No obstante, me parece que en los últimos días la confrontación dio una vuelta de tuerca preocupante, por ambas partes. Por un lado, el INE tomó dos resoluciones contrarias a los intereses de Morena, el partido en el poder (limitar la sobrerrepresentación que obtiene en la Cámara el partido mayoritario y la cancelación de los candidatos a la gubernatura de Guerrero y Michoacán). Ciertamente la ley asiste a la autoridad electoral en ambas resoluciones, pero la interpretación y la penalidad no guardan proporción en relación con casos anteriores. La sobrerrepresentación nunca molestó a los consejeros en legislaciones pasadas y, por más impresentable que sea Félix Salgado, el candidato de Guerrero, su falla al no entregar un reporte es administrativa y en otras ocasiones el hecho había sido sancionado con una multa económica (por ejemplo, en delitos aún más graves y documentados como el de la financiación ilegal de la campaña de Enrique Peña Nieto, que bajo esta lógica su triunfo tendría que haber sido invalidado). López Obrador interpreta estas acciones como un uso faccioso de la institución por parte de sus adversarios, destinado a entorpecer por las malas artes su desempeño en las elecciones e impedir que revalide en la Cámara la mayoría de la que goza.
Por otro lado, algo similar piensa la oposición de la polémica decisión del Senado para ampliar dos años el período de Arturo Zaldívar como presidente de la Suprema Corte, violentado los términos que establece la Constitución. Un acto considerado, también, como una medida facciosa desde el Poder Legislativo para someter al poder judicial a la influencia del presidente.
A los ojos de los rivales, ambas decisiones constituyen una transgresión a las reglas más o menos implícitas con las que había transcurrido la disputa política, ciertamente ríspida pero contenida. Ahora han aparecido cuchillos de un lado y machetes del otro.

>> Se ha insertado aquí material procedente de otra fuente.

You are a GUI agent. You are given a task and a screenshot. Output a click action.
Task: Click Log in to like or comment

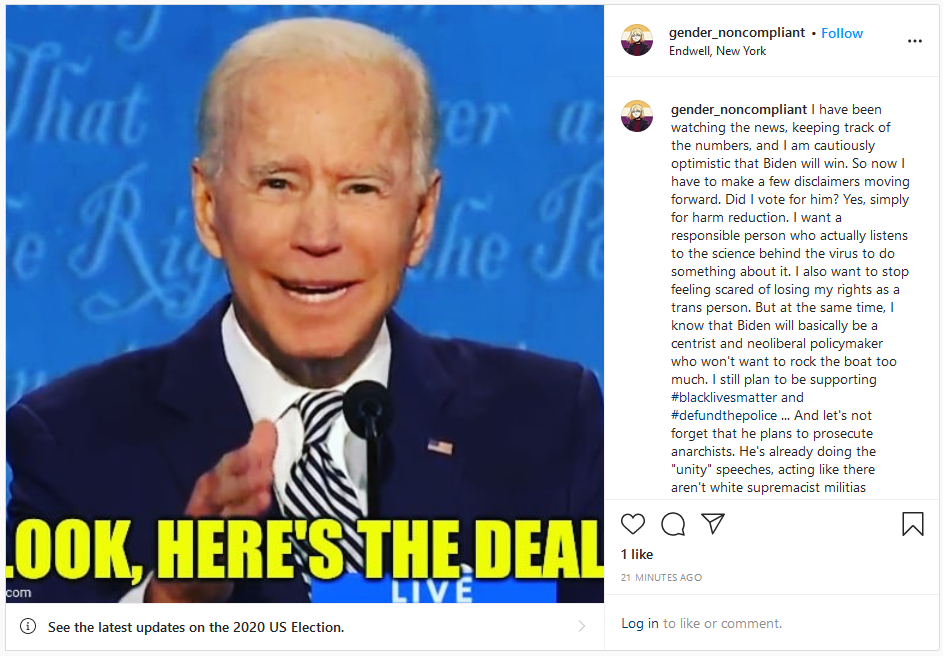(640, 624)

En el momento en que se cierra esta columna la Cámara de Diputados estaría abordando el tema de la Suprema Corte y horas más tarde el Tribunal Electoral del Poder Judicial de la Federación (TRIFE) hará lo mismo con respecto al litigio electoral. En lo personal, creo que en un escenario deseable en ambas instancias debería desactivarse el motivo de conflicto. Pero me temo que desde hace rato TRIFE y Cámara son parte del problema y operan en calidad de actores militantes de la polarización que sufrimos. Veremos.